In Revelation, Chapter 21, St. John recounts seeing the new heaven and the new earth and a magnificent Holy City where God dwells among His people. There is a glorious throne with Jesus seated upon it declaring, “Behold I make all things new!”
This vision is the starting point for the iconography of our Orthodox temples. The eschaton which we have been waiting for since the final words of Revelation, “Maranatha! Come, Lord Jesus!” is modeled in our churches through art and song. Christ is enthroned as Pantocrator, our Blessed Lady as protectress and the saints painted in glory and fully alive! In the face of us all being under the same, sad sentence of death we nevertheless proclaim the New Order of eternal life. What we see in the temple we hope to become-living, breathing saints at the heavenly banquet surrounded by our family, our friends; all whose hope is in the Word Made Flesh!
It is in the Paschal Season that our hymns explode with this hope in the reversal of things, when our priests, whose very bodies cannot contain their joy, cry out the unceasing battle cry, “Christ is risen!”
It is in this year and in this Easter Season that St. Michael the Archangel Church of Concord has clothed itself in the image of the New Heaven and the New Earth. We have been graced by the Serb Iconographer Borislav Zivkovic, a great artist whose loyalty to canonical precepts singles out his tremendous humility. It is said that artists are touched with the divine spark of God’s creative energies. We at St. Michael’s have seen this in action and are moved by it.
The wall in the altar is crowned with the “Icon not made by human hands” at the apex. Beneath Him is the Most Holy Theotokos, “Wider Than The Heavens” in the ancient orans stance-She who ever prays for us, protecting her children under her sacred mantle.

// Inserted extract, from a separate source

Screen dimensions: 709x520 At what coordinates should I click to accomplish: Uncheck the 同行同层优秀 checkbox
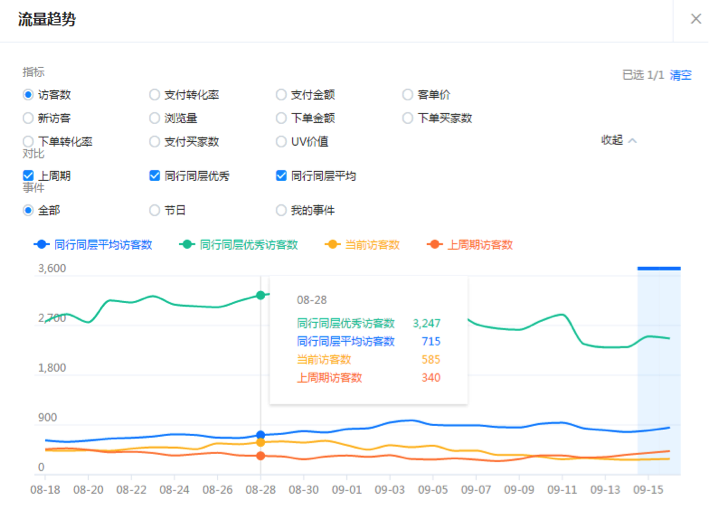click(x=155, y=176)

At eye level directly behind the Holy Table we find Christ the High Priest sharing His very self in Holy Communion. To His right and left the Holy Hierarchs, holding a scroll with their own words, gaze upon Christ with complete love. Upon His right, we find St.Basil the Great whose scroll reads, “O sinner, be not discouraged but have recourse to Mary in all your necessities”. Then we have St Gregory of Rome the dialogist with “Holy Scripture is placed before the eyes of our mind like a mirror”, and St. Augustine of Hippo’s writing, “You drew up my soul out of that profound darkness because my mother”-a reference to his holy mother, St. Monica and a constant reminder of our own earthly mothers’ prayers for us. To Christ’s left is St. John Chrysostom bearing the words, “When you speak with anger you ruin all. The anger is a failure.” Next to him we see St. Athanasius with “We venerate One God in Trinity and Three Persons in Unity.” Finally, the humble St. Spyridon proclaiming, “Blessed be the Kingdom of the Father and of the Son and of the Holy Spirit.”
May God bring to fulfillment His Paschal promises to all of us at St. Michael’s and throughout the Orthodox world. Christ is risen!